WHAT TO DO
Reproduce the following records word for word, omitting the pictures.
|---|
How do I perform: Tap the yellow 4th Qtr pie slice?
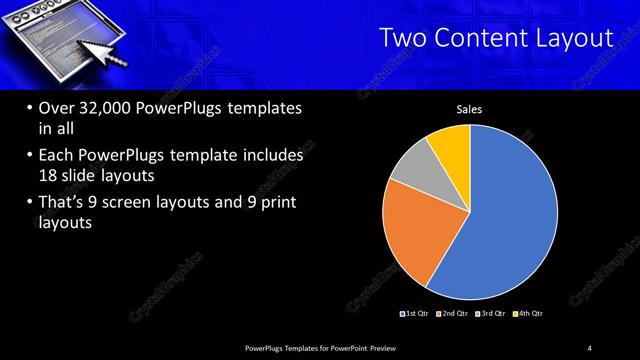point(451,144)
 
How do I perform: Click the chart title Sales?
point(470,108)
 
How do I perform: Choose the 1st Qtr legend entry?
point(415,314)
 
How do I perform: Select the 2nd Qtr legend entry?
point(453,314)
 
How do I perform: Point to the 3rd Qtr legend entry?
point(491,314)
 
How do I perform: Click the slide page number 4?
point(590,347)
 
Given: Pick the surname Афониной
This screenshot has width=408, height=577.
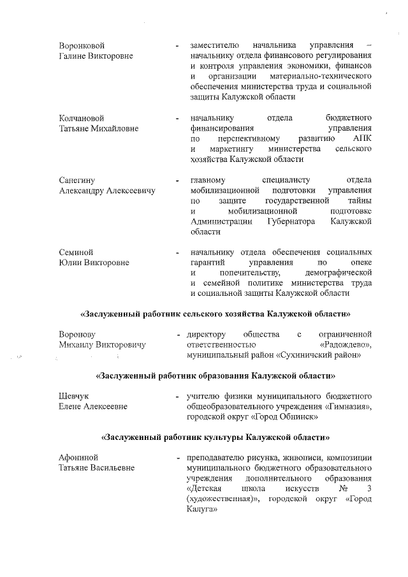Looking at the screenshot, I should (x=78, y=458).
|---|
RESULT FOR THIS EXERCISE
How do I perform: Tap the yellow 4th Qtr pie slice?
point(451,144)
 
How do I perform: Click the chart title Sales?
point(470,108)
 
How do I perform: Choose the 1st Qtr legend entry?
point(415,314)
 
How do I perform: Select the 2nd Qtr legend entry?
point(453,314)
 
How do I perform: Point to the 3rd Qtr legend entry?
point(491,314)
 
How do I perform: Click the slide page number 4?
point(590,347)
 
Given: Pick the surname Афониной
This screenshot has width=408, height=577.
Looking at the screenshot, I should (x=78, y=458).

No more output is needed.